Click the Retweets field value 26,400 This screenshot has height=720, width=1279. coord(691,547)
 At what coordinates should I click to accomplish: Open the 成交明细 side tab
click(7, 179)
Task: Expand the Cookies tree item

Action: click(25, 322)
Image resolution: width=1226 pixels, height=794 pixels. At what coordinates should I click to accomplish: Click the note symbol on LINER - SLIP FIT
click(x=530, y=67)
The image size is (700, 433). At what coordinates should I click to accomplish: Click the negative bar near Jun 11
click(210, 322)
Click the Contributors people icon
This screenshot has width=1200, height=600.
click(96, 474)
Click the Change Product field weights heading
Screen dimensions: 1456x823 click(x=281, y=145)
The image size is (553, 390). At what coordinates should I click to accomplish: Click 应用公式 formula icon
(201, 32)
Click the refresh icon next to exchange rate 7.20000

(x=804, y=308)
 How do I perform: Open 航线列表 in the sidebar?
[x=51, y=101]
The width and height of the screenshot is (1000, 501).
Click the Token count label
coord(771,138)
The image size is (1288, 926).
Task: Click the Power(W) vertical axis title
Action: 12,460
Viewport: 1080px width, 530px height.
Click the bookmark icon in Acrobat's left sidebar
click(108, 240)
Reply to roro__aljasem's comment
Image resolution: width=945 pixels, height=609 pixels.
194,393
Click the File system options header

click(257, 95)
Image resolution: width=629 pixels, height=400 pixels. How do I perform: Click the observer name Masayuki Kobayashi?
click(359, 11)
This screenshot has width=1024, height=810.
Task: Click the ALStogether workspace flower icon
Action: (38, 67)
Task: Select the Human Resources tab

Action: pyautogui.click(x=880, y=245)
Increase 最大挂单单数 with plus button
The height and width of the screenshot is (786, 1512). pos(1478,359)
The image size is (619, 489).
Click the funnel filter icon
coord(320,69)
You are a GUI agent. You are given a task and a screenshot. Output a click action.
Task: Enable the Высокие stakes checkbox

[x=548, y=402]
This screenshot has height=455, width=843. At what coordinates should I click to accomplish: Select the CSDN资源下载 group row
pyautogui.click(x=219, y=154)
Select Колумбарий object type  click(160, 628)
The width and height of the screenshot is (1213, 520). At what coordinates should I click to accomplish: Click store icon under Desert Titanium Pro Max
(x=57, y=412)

Task goal: An exact repetition of all the entries is required.

Solution to the exercise:
Click the Retweets field value 26,400 This screenshot has height=720, width=1279. coord(691,547)
 At what coordinates should I click to accomplish: Open the 成交明细 side tab
click(7, 179)
Task: Expand the Cookies tree item

Action: click(25, 322)
Image resolution: width=1226 pixels, height=794 pixels. At what coordinates should I click to accomplish: Click the note symbol on LINER - SLIP FIT
click(x=530, y=67)
The image size is (700, 433). At what coordinates should I click to accomplish: Click the negative bar near Jun 11
click(210, 322)
Click the Contributors people icon
This screenshot has width=1200, height=600.
click(96, 474)
Click the Change Product field weights heading
Screen dimensions: 1456x823 click(x=281, y=145)
The image size is (553, 390). At what coordinates should I click to accomplish: Click 应用公式 formula icon
(201, 32)
Click the refresh icon next to exchange rate 7.20000

(x=804, y=308)
 How do I perform: Open 航线列表 in the sidebar?
[x=51, y=101]
The width and height of the screenshot is (1000, 501).
Click the Token count label
coord(771,138)
The image size is (1288, 926).
Task: Click the Power(W) vertical axis title
Action: 12,460
Viewport: 1080px width, 530px height.
Click the bookmark icon in Acrobat's left sidebar
click(108, 240)
Reply to roro__aljasem's comment
Image resolution: width=945 pixels, height=609 pixels.
194,393
Click the File system options header

click(257, 95)
Image resolution: width=629 pixels, height=400 pixels. How do I perform: Click the observer name Masayuki Kobayashi?
click(359, 11)
This screenshot has width=1024, height=810.
Task: Click the ALStogether workspace flower icon
Action: (38, 67)
Task: Select the Human Resources tab

Action: pyautogui.click(x=880, y=245)
Increase 最大挂单单数 with plus button
The height and width of the screenshot is (786, 1512). pos(1478,359)
The image size is (619, 489).
Click the funnel filter icon
coord(320,69)
You are a GUI agent. You are given a task and a screenshot. Output a click action.
Task: Enable the Высокие stakes checkbox

[x=548, y=402]
This screenshot has height=455, width=843. At what coordinates should I click to accomplish: Select the CSDN资源下载 group row
pyautogui.click(x=219, y=154)
Select Колумбарий object type  click(160, 628)
The width and height of the screenshot is (1213, 520). At what coordinates should I click to accomplish: Click store icon under Desert Titanium Pro Max
(x=57, y=412)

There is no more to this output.